### TASK BRIEF:
Repeat the records exactly, minus the pictures.

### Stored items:
━━━━━━━━
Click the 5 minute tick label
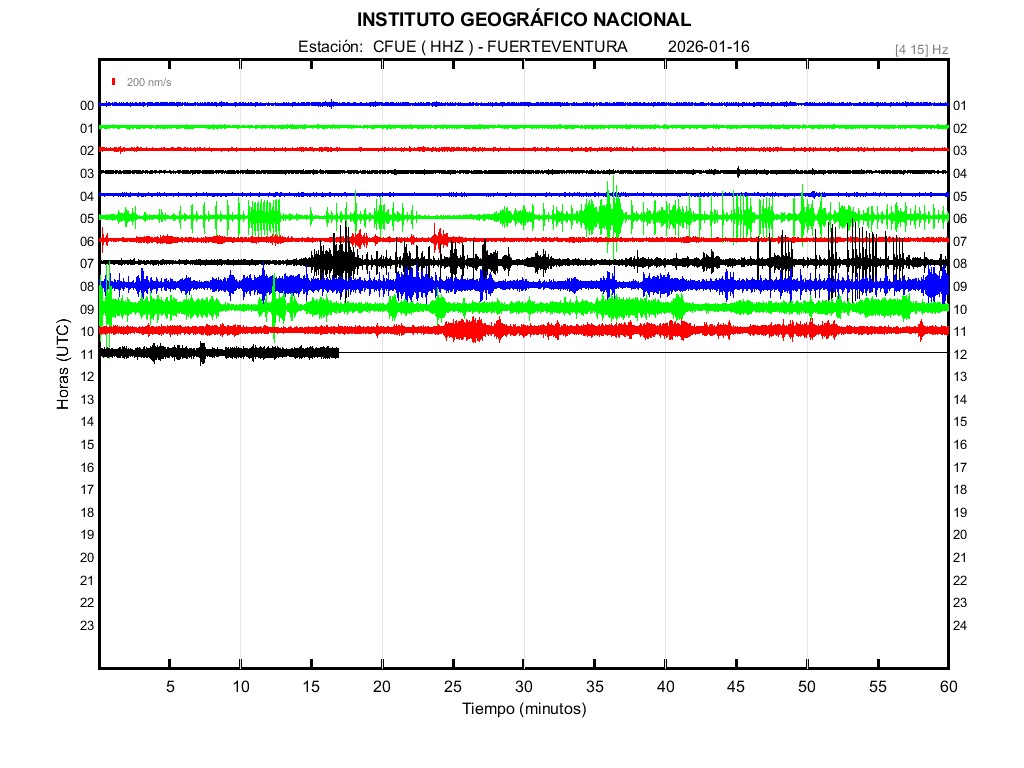Image resolution: width=1024 pixels, height=768 pixels. click(170, 687)
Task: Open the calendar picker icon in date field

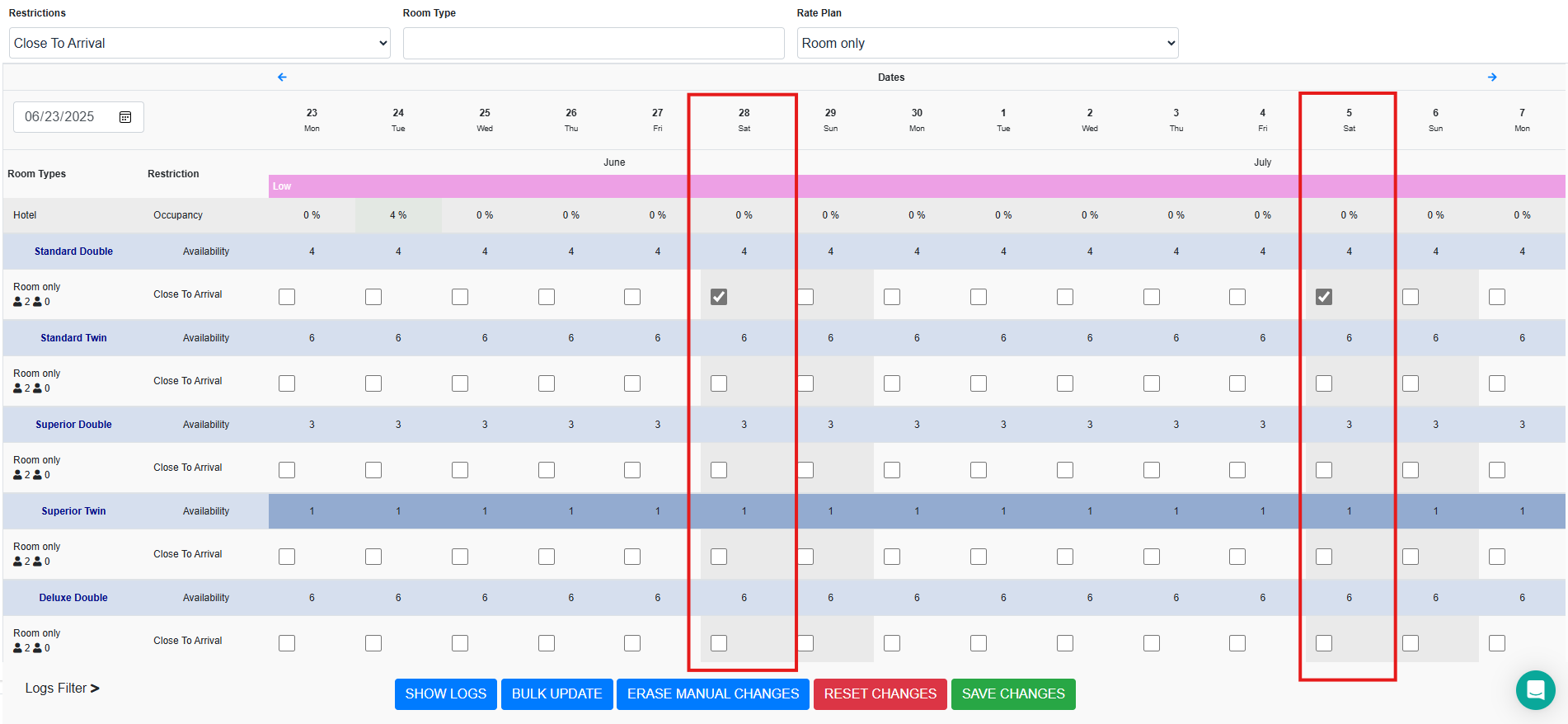Action: point(125,117)
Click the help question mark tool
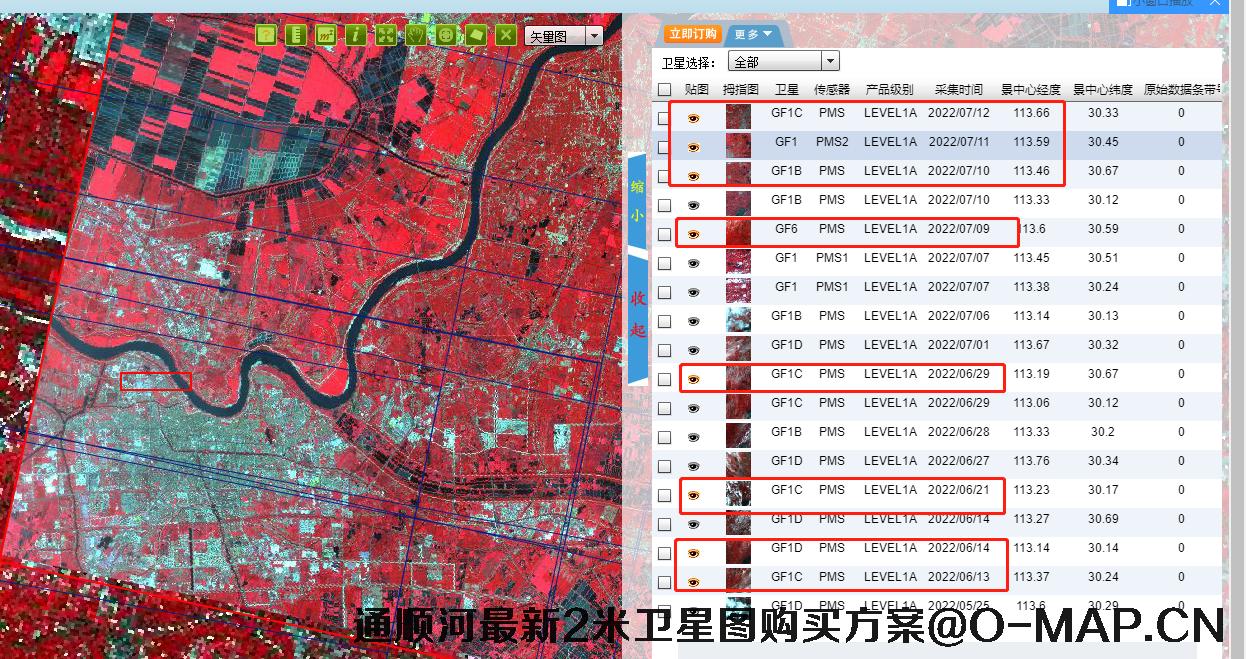The height and width of the screenshot is (659, 1246). tap(265, 35)
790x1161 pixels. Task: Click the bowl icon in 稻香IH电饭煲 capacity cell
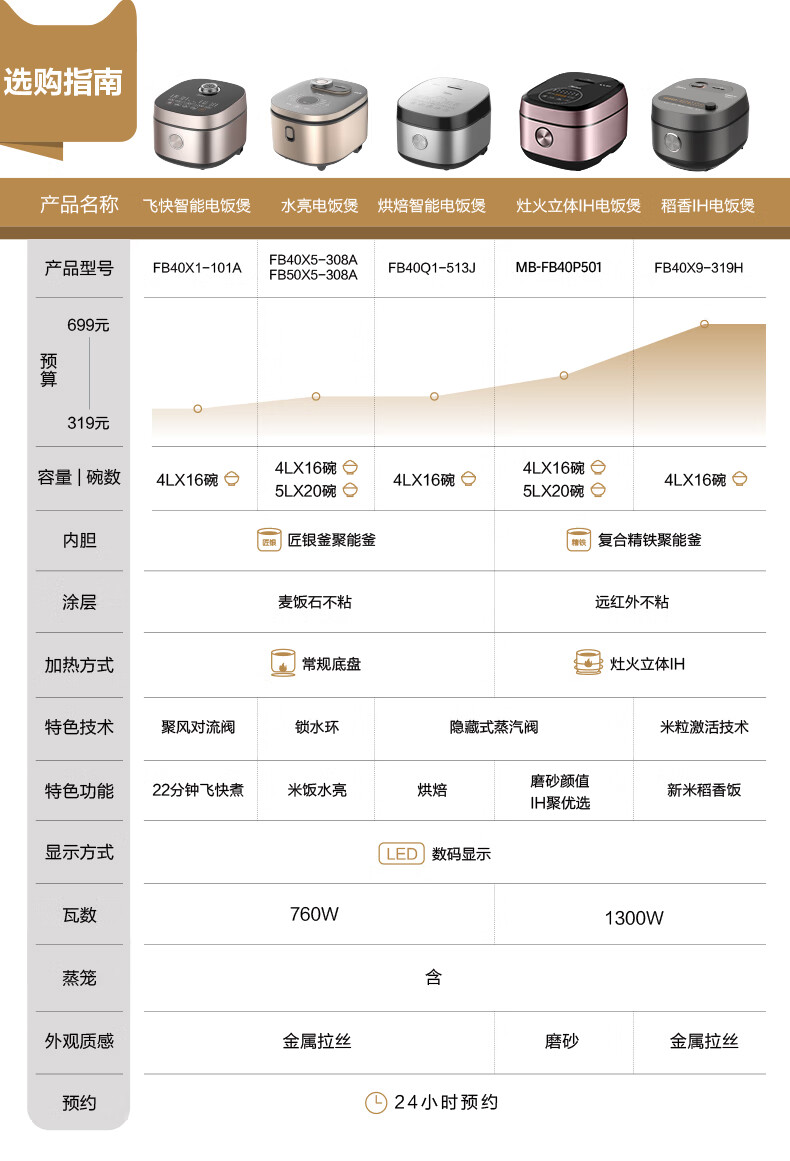(x=739, y=480)
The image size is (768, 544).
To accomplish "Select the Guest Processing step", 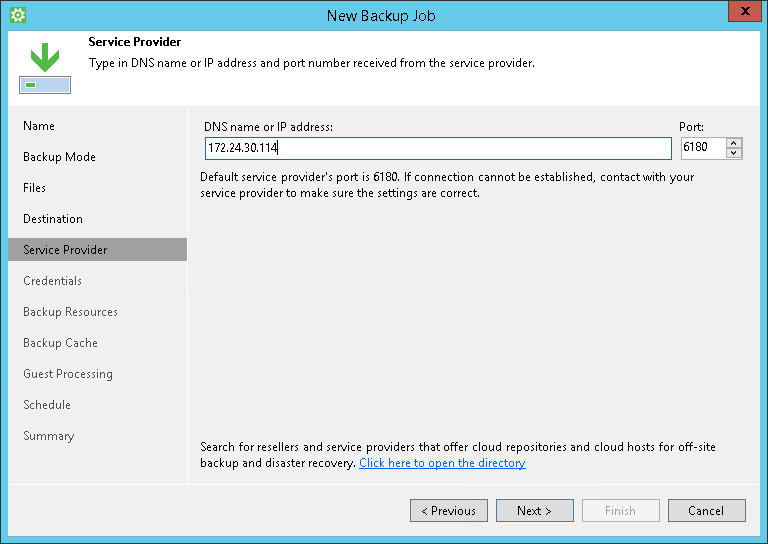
━━━━━━━━
### WORKED SOLUTION:
Click the 5 minute tick label
Image resolution: width=1024 pixels, height=768 pixels. click(170, 687)
Task: Open the calendar picker icon in date field

Action: point(125,117)
Click the help question mark tool
The height and width of the screenshot is (659, 1246). tap(265, 35)
790x1161 pixels. Task: Click the bowl icon in 稻香IH电饭煲 capacity cell
(x=739, y=480)
The image size is (768, 544).
To accomplish "Select the Guest Processing step", 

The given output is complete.